Not bad, huh? I asked myself tall and confident into the bracing wind. Ha! Watch out, Townsville, your boy Ace is home!

Then I felt a shiver.

It went through me like a serrated knife against another, and I stopped in a second. I waited after it subsided. Nothing happened, though I felt a little funny now. I could not explain it entirely, but my heart sunk. It had been just like a shake at the lab. It could happen any time, and I sure didn't know what it meant. It was the unknown that got me most.

The only thing I could think, even though I didn't want to admit it, was that I was still turning. Into what? I knew even less.

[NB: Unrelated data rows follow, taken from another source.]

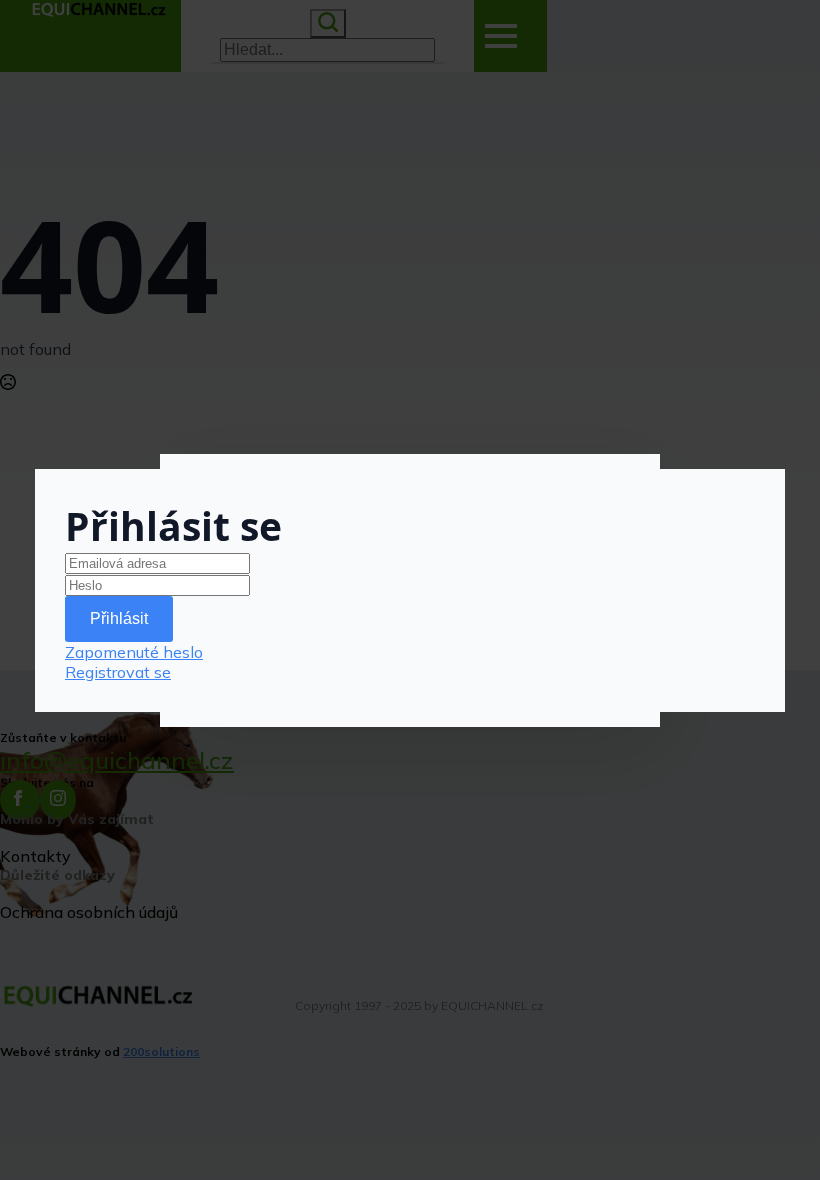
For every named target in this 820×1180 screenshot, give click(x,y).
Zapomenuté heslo (134, 652)
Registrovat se (118, 672)
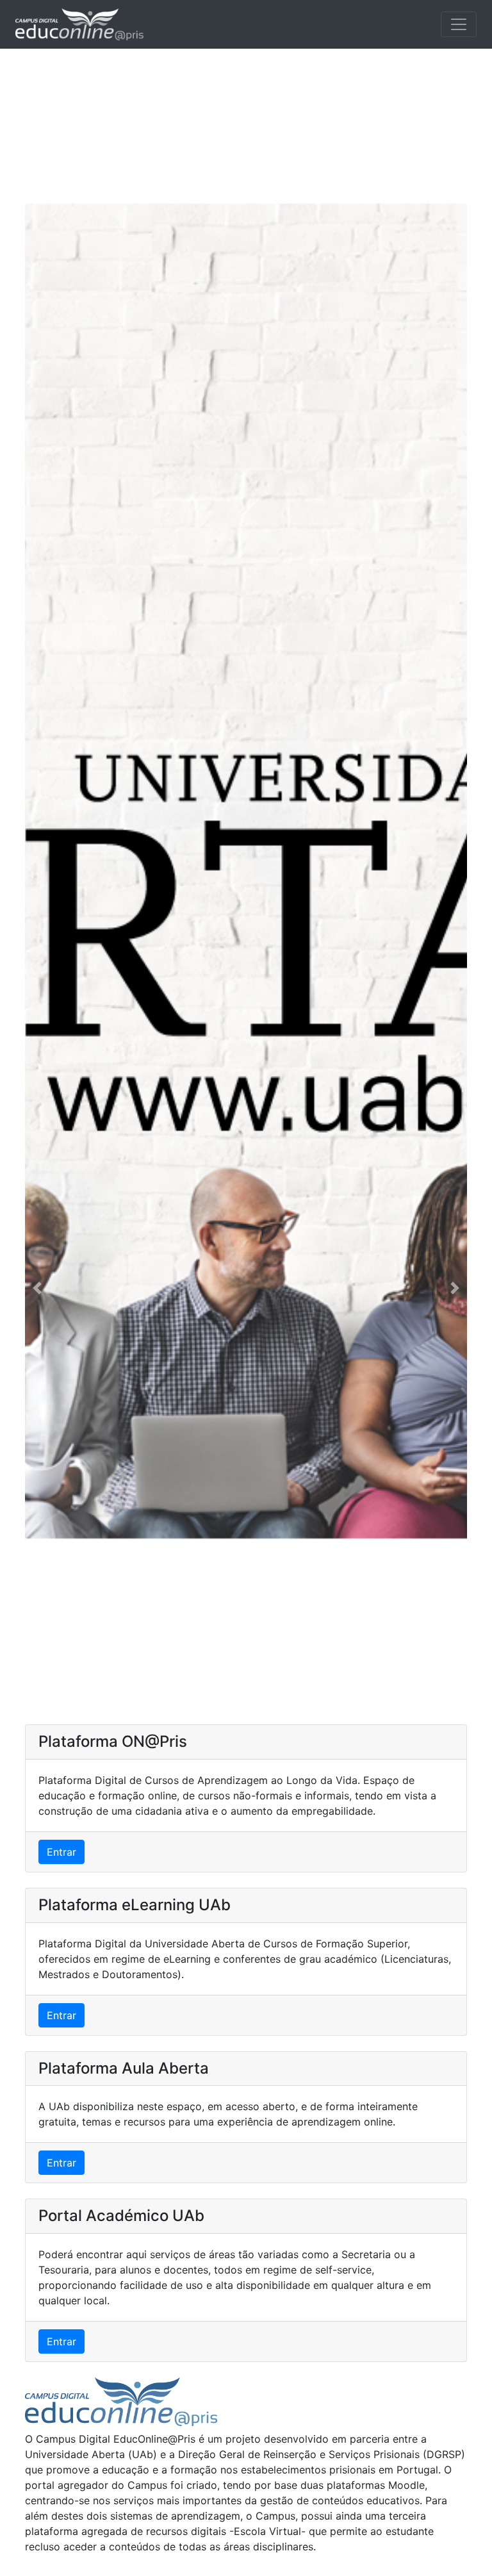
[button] (37, 1288)
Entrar (61, 1851)
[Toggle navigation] (459, 24)
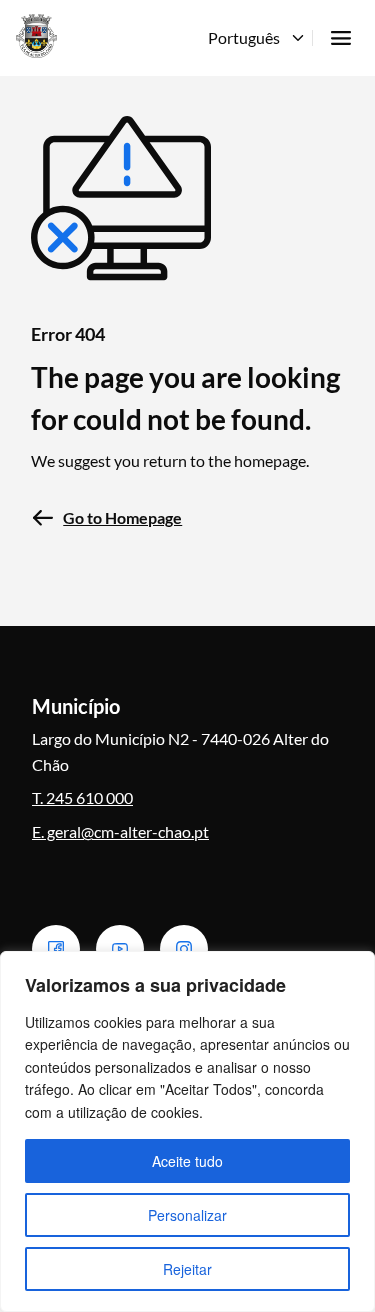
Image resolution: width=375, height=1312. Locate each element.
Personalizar (187, 1215)
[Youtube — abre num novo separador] (120, 949)
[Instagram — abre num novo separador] (184, 949)
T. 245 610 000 (82, 797)
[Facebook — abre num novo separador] (56, 949)
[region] (187, 1131)
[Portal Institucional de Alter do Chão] (36, 36)
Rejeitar (187, 1269)
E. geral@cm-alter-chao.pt (120, 831)
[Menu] (341, 38)
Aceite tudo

I wanted to stop and rest a little. Maybe find something to eat, sort things out, but there was no chance of that either. There was a growl behind me worse than the growl of any monster. It was the growl I knew to be from that old truck, that death buggy, that hearse Form had driven to bring me to the lab in first place.

I spun around.

I guess it was a little further away than I thought it was. Not even the headlights shone yet.

What had they said?

They could track me?

Could they?

Was that a lie?

I didn't know.

I didn't know anything.

But I bolted unwilling to know the answers.

I ran not knowing where I was going or for how long I would be running like a hunted-down dog into the night.

My city had no sympathy for me, after all. The phantom words from the lab were passed right through her and we sure weren't crying together on this one. I was alone. All alone. If I wasn't running so hard I might have sang a ballad myself.

You should have just learned music like people said you had the ear for all along, the city told me. Great, now she was my conscience! Well, I guess since I never had a mom, someone had to take that place and it sure was never going to be Sedusa. You know you should have. You could have had a famous band right now, Ace; if you'd only never left the place you were before!

Except she didn't say "Ace". She said my real name— the one I pretended to have amnesia about, but it pressed upon my mind like a rock against a hard place more than any old song— classic or not. We were talking about my soul, here, and not the kind under my boots.